__Job__:
Tally the lines of the data below that contain the string "width". Reply with the number only.

[Text and element pointing data]
═══
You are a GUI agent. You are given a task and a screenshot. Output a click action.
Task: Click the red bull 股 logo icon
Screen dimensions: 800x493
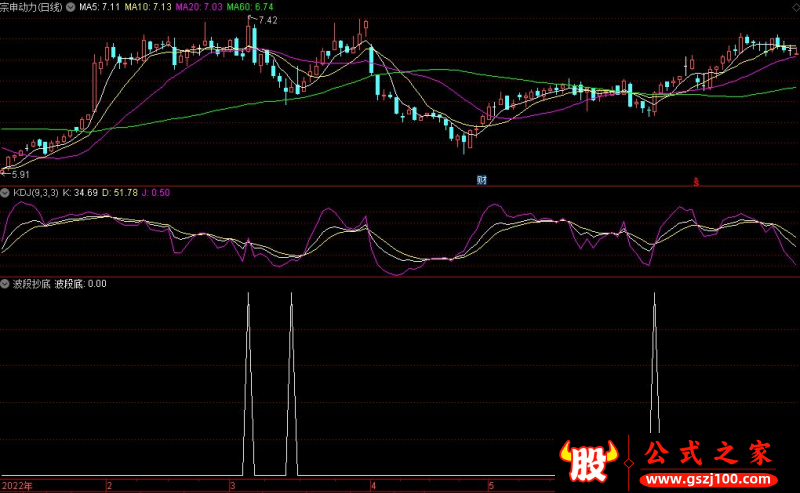pos(592,458)
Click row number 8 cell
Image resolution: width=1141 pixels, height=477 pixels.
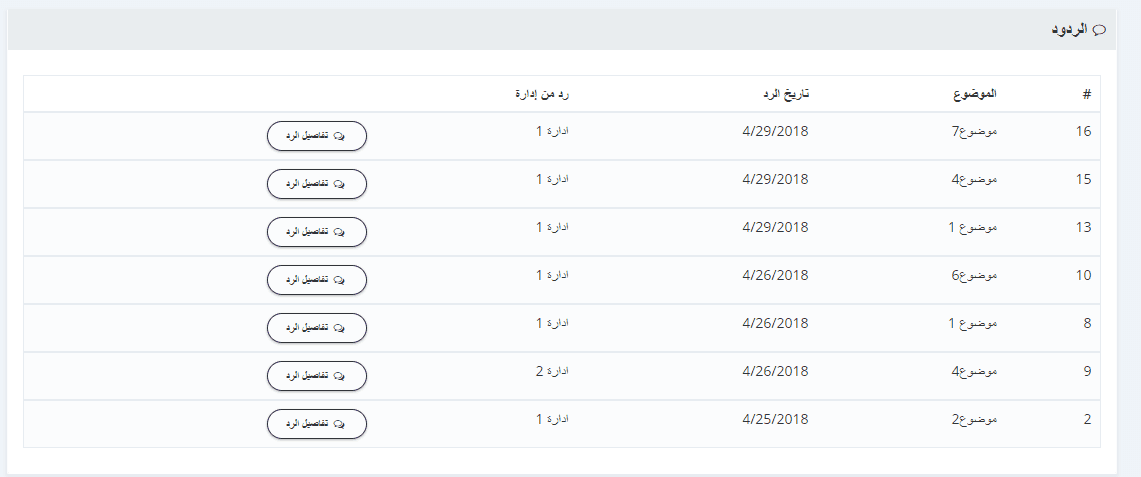1086,323
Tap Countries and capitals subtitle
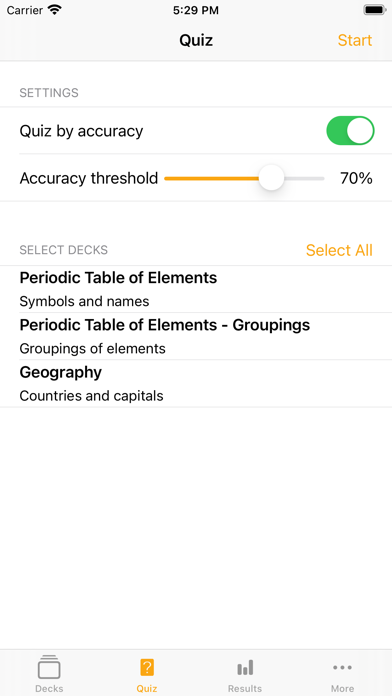 (91, 395)
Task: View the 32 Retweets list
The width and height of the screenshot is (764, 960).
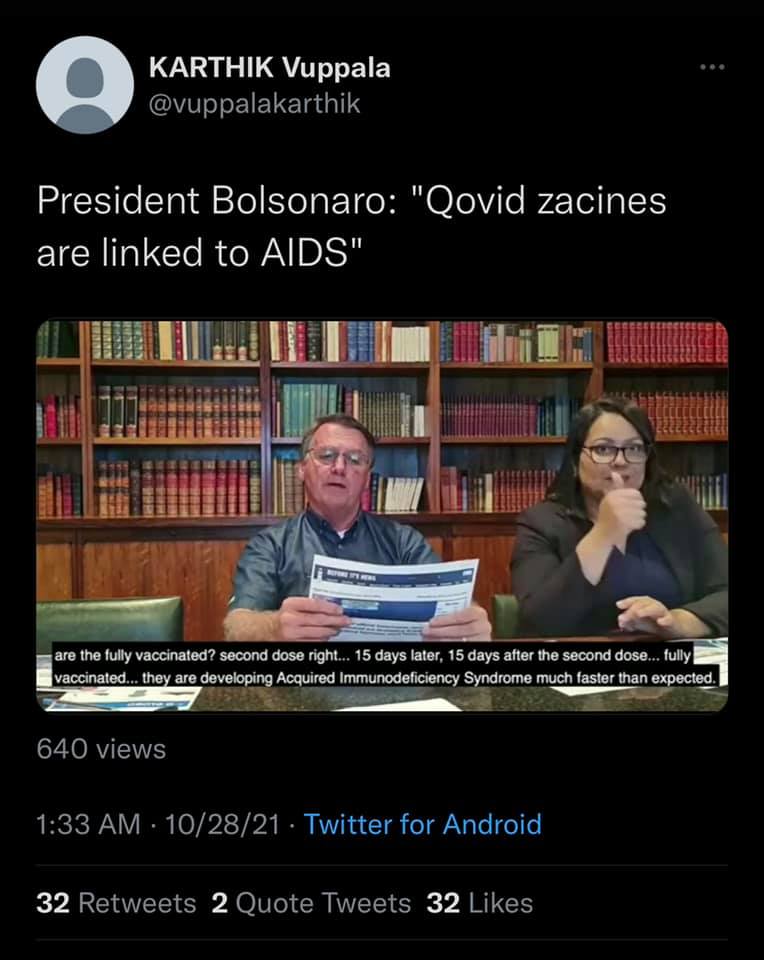Action: (x=116, y=903)
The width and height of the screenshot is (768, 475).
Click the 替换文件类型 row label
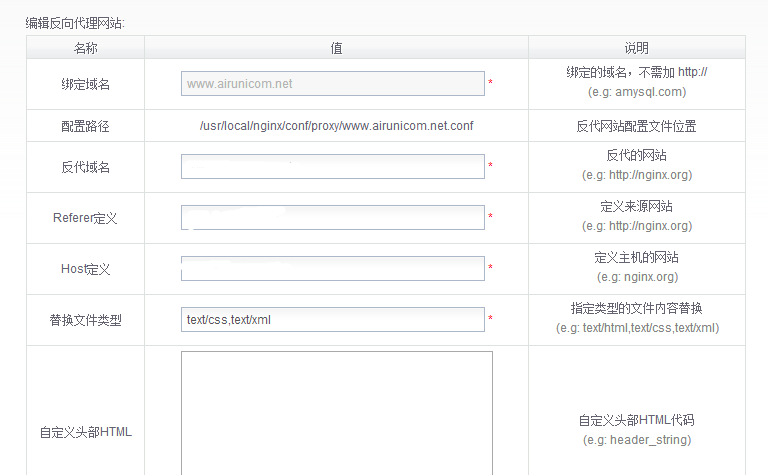coord(85,320)
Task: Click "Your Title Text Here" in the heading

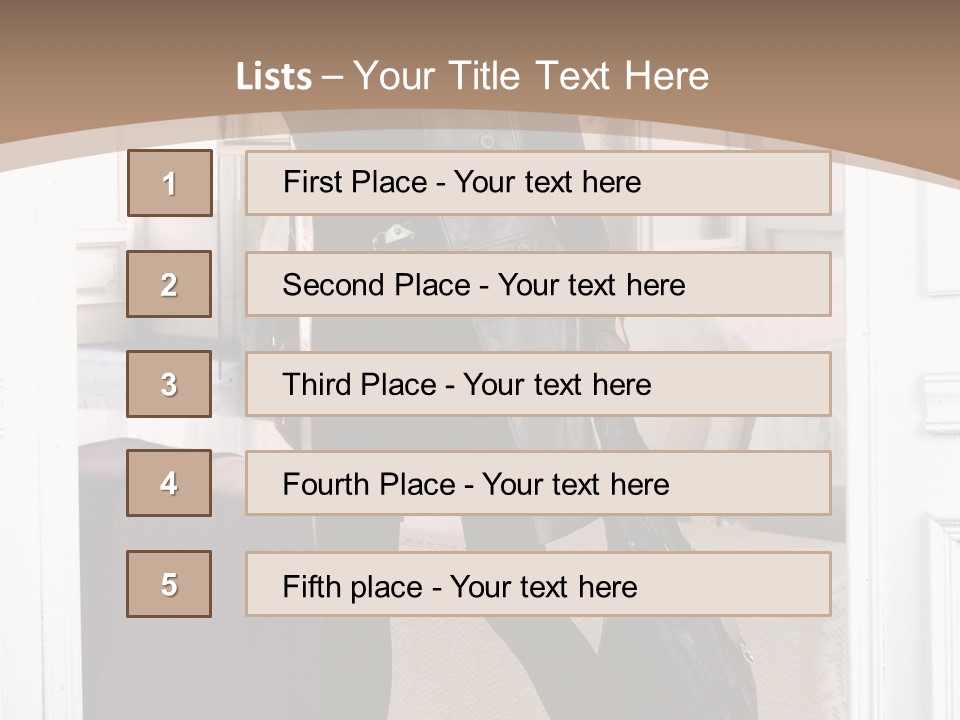Action: click(532, 76)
═══
__Written solution__:
3